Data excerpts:

▶

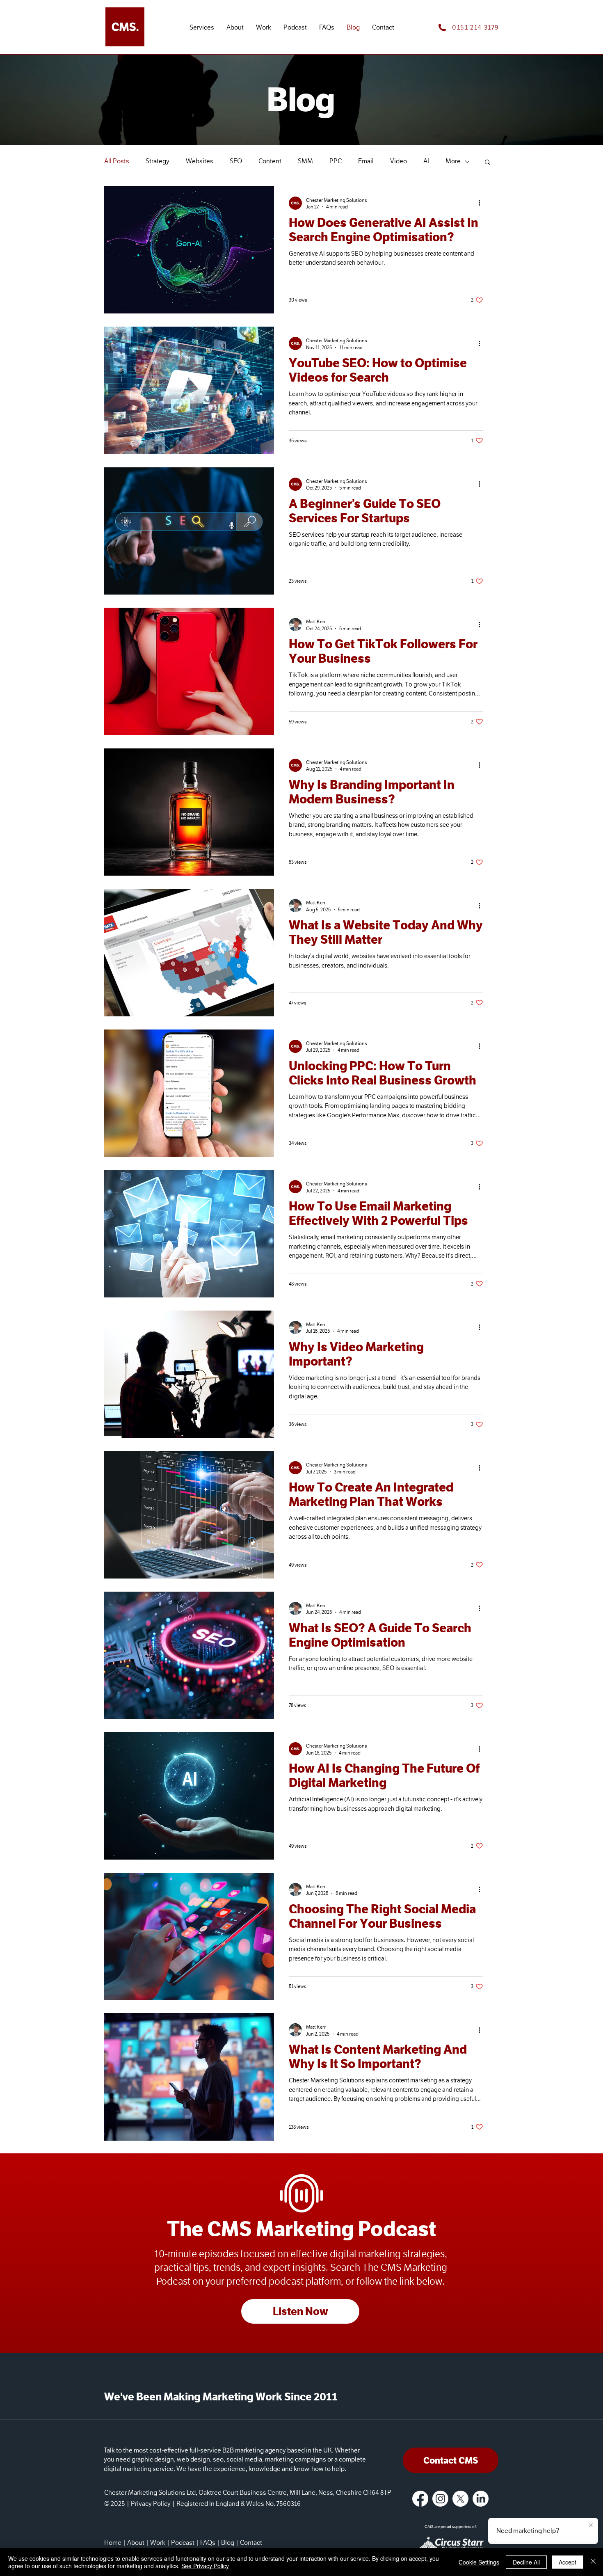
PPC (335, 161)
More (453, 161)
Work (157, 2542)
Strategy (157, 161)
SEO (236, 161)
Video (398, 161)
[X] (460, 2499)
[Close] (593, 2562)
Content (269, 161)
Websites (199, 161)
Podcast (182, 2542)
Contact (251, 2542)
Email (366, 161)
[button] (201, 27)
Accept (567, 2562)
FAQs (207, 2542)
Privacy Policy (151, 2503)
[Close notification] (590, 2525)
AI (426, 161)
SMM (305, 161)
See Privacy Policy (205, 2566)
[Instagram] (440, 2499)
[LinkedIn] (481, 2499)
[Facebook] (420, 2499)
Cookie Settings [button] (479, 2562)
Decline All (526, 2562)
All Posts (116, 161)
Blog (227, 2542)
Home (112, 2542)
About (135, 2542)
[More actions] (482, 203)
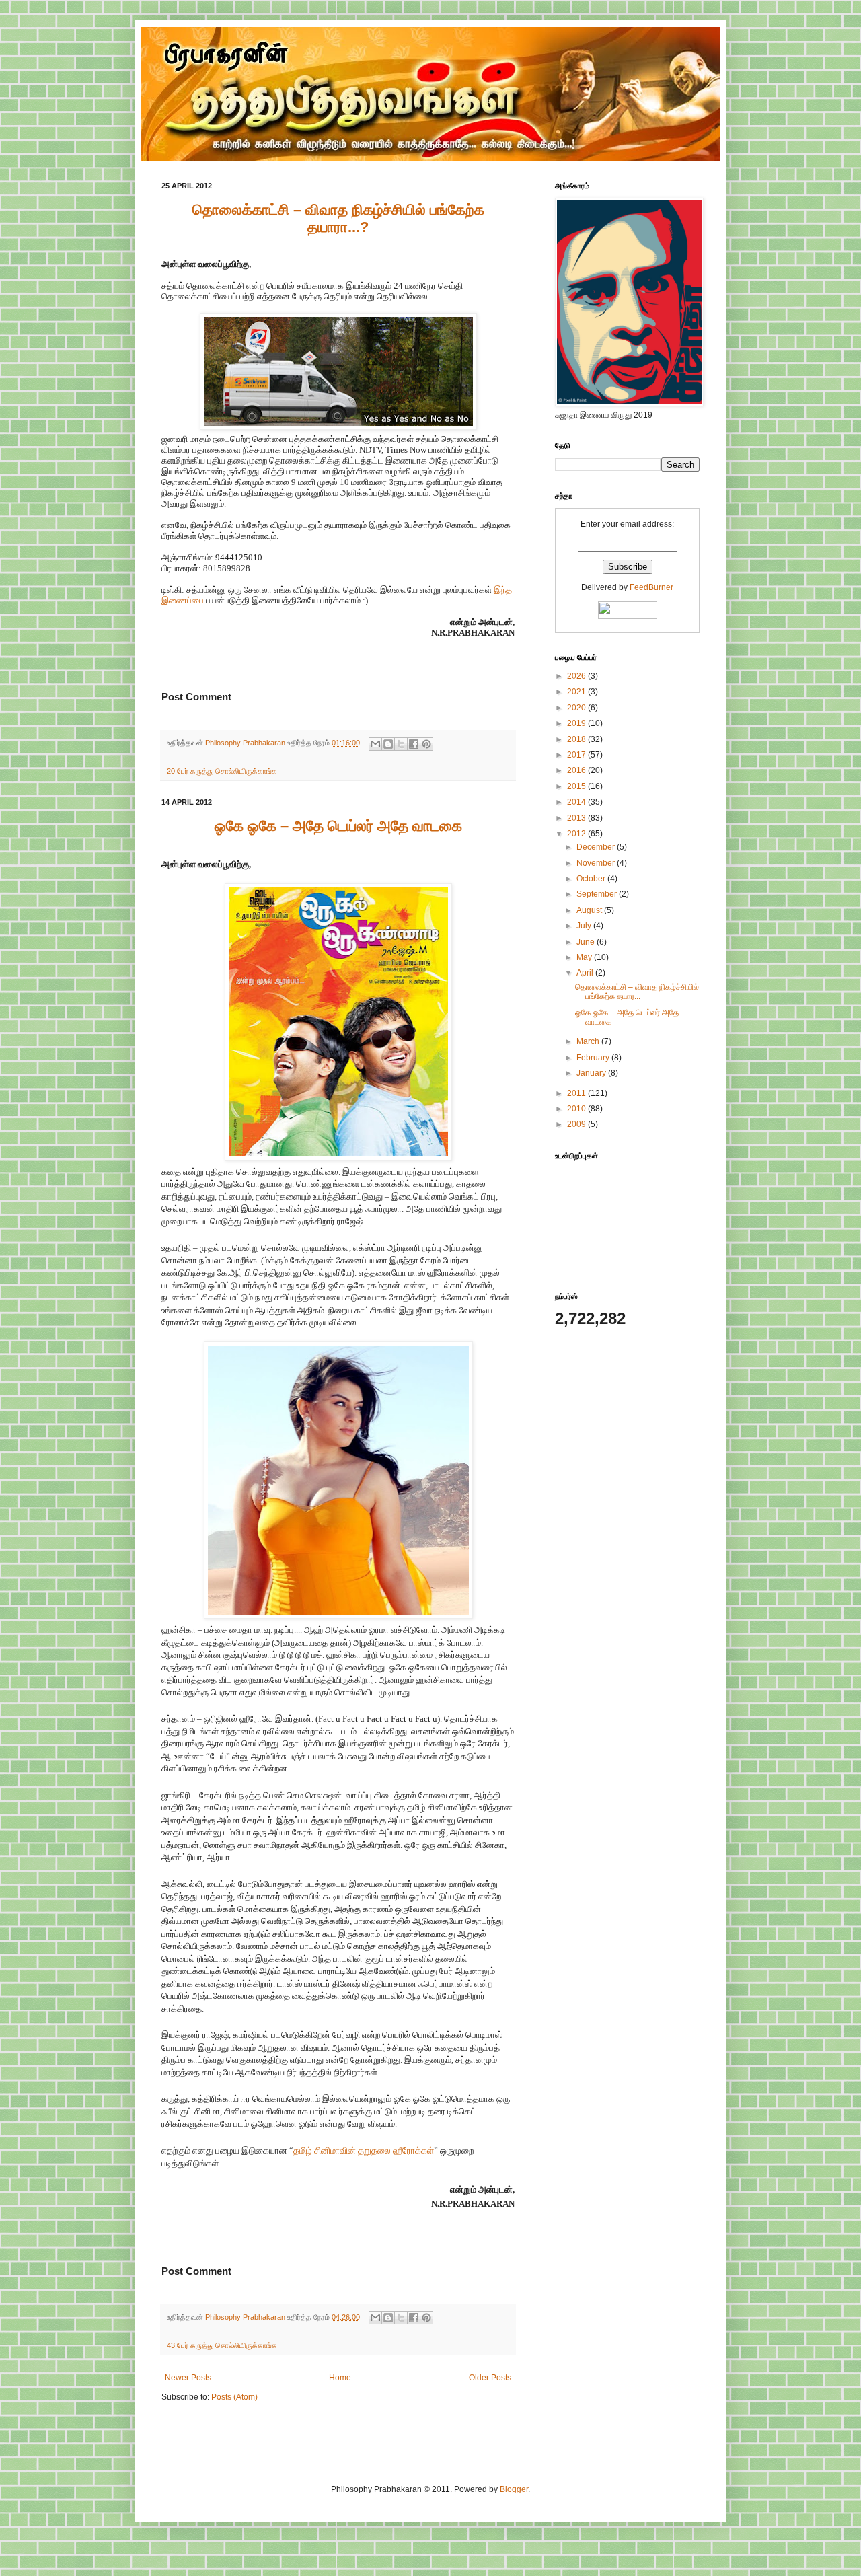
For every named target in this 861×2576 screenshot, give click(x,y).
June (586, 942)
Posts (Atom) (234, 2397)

◀

• **TASK BRIEF**
From the first line to the last, repeat the data above exactly and leave the pictures out.

• **ANSWER TO THIS EXERCISE**
PPC (335, 161)
More (453, 161)
Work (157, 2542)
Strategy (157, 161)
SEO (236, 161)
Video (398, 161)
[X] (460, 2499)
[Close] (593, 2562)
Content (269, 161)
Websites (199, 161)
Podcast (182, 2542)
Contact (251, 2542)
Email (366, 161)
[button] (201, 27)
Accept (567, 2562)
FAQs (207, 2542)
Privacy Policy (151, 2503)
[Close notification] (590, 2525)
AI (426, 161)
SMM (305, 161)
See Privacy Policy (205, 2566)
[Instagram] (440, 2499)
[LinkedIn] (481, 2499)
[Facebook] (420, 2499)
Cookie Settings [button] (479, 2562)
Decline All (526, 2562)
All Posts (116, 161)
Blog (227, 2542)
Home (112, 2542)
About (135, 2542)
[More actions] (482, 203)
For every named target in this 861×2576 screenshot, give click(x,y).
June (586, 942)
Posts (Atom) (234, 2397)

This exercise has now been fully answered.